» YOUR TASK: Every record must be copied exactly.

Data items
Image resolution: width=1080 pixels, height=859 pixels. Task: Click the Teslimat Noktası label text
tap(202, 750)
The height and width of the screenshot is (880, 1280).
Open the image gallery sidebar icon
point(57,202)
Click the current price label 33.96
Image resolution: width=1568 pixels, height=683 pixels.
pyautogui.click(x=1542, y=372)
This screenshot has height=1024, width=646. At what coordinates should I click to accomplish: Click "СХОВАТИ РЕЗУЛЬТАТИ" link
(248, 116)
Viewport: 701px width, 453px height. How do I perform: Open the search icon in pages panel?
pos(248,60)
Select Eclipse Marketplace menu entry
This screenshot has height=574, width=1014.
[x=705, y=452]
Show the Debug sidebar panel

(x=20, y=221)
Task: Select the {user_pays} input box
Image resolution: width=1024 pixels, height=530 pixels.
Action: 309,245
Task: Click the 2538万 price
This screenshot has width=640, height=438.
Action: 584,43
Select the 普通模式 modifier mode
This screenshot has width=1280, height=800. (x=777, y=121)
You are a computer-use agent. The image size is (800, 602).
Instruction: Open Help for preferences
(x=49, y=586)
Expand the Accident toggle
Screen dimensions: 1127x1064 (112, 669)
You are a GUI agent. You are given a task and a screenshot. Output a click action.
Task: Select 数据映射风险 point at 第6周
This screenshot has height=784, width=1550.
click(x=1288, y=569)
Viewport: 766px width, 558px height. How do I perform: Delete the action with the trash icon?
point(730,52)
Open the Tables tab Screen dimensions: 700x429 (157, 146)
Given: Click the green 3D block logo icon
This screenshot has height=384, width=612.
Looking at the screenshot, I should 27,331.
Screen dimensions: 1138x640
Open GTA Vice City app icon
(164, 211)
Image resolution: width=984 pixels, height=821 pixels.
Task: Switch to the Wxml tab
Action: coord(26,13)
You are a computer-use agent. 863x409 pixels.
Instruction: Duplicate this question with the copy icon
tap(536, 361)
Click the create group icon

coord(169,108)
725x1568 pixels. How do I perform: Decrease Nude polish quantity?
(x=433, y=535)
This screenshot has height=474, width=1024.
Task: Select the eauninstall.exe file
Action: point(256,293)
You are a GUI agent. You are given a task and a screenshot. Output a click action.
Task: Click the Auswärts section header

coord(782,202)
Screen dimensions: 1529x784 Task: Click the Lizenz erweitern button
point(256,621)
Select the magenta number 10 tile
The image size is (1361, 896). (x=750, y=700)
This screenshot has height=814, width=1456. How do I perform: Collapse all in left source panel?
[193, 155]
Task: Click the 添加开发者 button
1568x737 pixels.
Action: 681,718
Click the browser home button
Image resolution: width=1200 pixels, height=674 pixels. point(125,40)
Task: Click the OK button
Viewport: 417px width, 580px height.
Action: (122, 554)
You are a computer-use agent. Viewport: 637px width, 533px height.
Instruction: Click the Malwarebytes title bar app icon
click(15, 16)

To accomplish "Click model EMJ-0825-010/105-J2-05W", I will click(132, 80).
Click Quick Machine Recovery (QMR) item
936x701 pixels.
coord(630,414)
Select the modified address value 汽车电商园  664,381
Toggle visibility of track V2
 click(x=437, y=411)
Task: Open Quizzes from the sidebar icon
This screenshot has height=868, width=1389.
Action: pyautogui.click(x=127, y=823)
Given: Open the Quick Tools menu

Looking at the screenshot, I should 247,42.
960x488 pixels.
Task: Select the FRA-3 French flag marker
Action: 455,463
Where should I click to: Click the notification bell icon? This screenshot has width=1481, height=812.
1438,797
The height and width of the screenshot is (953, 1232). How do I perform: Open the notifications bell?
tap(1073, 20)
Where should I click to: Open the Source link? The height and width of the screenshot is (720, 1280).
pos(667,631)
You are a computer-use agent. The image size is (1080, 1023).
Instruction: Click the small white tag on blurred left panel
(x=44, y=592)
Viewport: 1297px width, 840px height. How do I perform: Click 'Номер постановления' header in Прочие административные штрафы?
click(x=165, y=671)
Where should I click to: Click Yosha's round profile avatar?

» RESPONSE AREA:
Image resolution: width=1080 pixels, height=859 pixels. Task: Click the Teslimat Noktası label text
tap(202, 750)
The height and width of the screenshot is (880, 1280).
Open the image gallery sidebar icon
point(57,202)
Click the current price label 33.96
Image resolution: width=1568 pixels, height=683 pixels.
pyautogui.click(x=1542, y=372)
This screenshot has height=1024, width=646. At what coordinates should I click to accomplish: Click "СХОВАТИ РЕЗУЛЬТАТИ" link
(248, 116)
Viewport: 701px width, 453px height. How do I perform: Open the search icon in pages panel?
pos(248,60)
Select Eclipse Marketplace menu entry
This screenshot has height=574, width=1014.
[x=705, y=452]
Show the Debug sidebar panel

(x=20, y=221)
Task: Select the {user_pays} input box
Image resolution: width=1024 pixels, height=530 pixels.
Action: 309,245
Task: Click the 2538万 price
This screenshot has width=640, height=438.
Action: 584,43
Select the 普通模式 modifier mode
This screenshot has width=1280, height=800. (x=777, y=121)
You are a computer-use agent. The image size is (800, 602).
Instruction: Open Help for preferences
(x=49, y=586)
Expand the Accident toggle
Screen dimensions: 1127x1064 (112, 669)
You are a GUI agent. You are given a task and a screenshot. Output a click action.
Task: Select 数据映射风险 point at 第6周
This screenshot has height=784, width=1550.
click(x=1288, y=569)
Viewport: 766px width, 558px height. How do I perform: Delete the action with the trash icon?
point(730,52)
Open the Tables tab Screen dimensions: 700x429 (157, 146)
Given: Click the green 3D block logo icon
This screenshot has height=384, width=612.
Looking at the screenshot, I should 27,331.
Screen dimensions: 1138x640
Open GTA Vice City app icon
(164, 211)
Image resolution: width=984 pixels, height=821 pixels.
Task: Switch to the Wxml tab
Action: coord(26,13)
You are a computer-use agent. 863x409 pixels.
Instruction: Duplicate this question with the copy icon
tap(536, 361)
Click the create group icon

coord(169,108)
725x1568 pixels. How do I perform: Decrease Nude polish quantity?
(x=433, y=535)
This screenshot has height=474, width=1024.
Task: Select the eauninstall.exe file
Action: point(256,293)
You are a GUI agent. You are given a task and a screenshot. Output a click action.
Task: Click the Auswärts section header

coord(782,202)
Screen dimensions: 1529x784 Task: Click the Lizenz erweitern button
point(256,621)
Select the magenta number 10 tile
The image size is (1361, 896). (x=750, y=700)
This screenshot has height=814, width=1456. How do I perform: Collapse all in left source panel?
[193, 155]
Task: Click the 添加开发者 button
1568x737 pixels.
Action: 681,718
Click the browser home button
Image resolution: width=1200 pixels, height=674 pixels. point(125,40)
Task: Click the OK button
Viewport: 417px width, 580px height.
Action: (122, 554)
You are a computer-use agent. Viewport: 637px width, 533px height.
Instruction: Click the Malwarebytes title bar app icon
click(15, 16)

To accomplish "Click model EMJ-0825-010/105-J2-05W", I will click(132, 80).
Click Quick Machine Recovery (QMR) item
936x701 pixels.
coord(630,414)
Select the modified address value 汽车电商园  664,381
Toggle visibility of track V2
 click(x=437, y=411)
Task: Open Quizzes from the sidebar icon
This screenshot has height=868, width=1389.
Action: pyautogui.click(x=127, y=823)
Given: Open the Quick Tools menu

Looking at the screenshot, I should 247,42.
960x488 pixels.
Task: Select the FRA-3 French flag marker
Action: 455,463
Where should I click to: Click the notification bell icon? This screenshot has width=1481, height=812.
1438,797
The height and width of the screenshot is (953, 1232). How do I perform: Open the notifications bell?
tap(1073, 20)
Where should I click to: Open the Source link? The height and width of the screenshot is (720, 1280).
pos(667,631)
You are a computer-use agent. The image size is (1080, 1023).
Instruction: Click the small white tag on blurred left panel
(x=44, y=592)
Viewport: 1297px width, 840px height. How do I perform: Click 'Номер постановления' header in Прочие административные штрафы?
click(x=165, y=671)
Where should I click to: Click Yosha's round profile avatar?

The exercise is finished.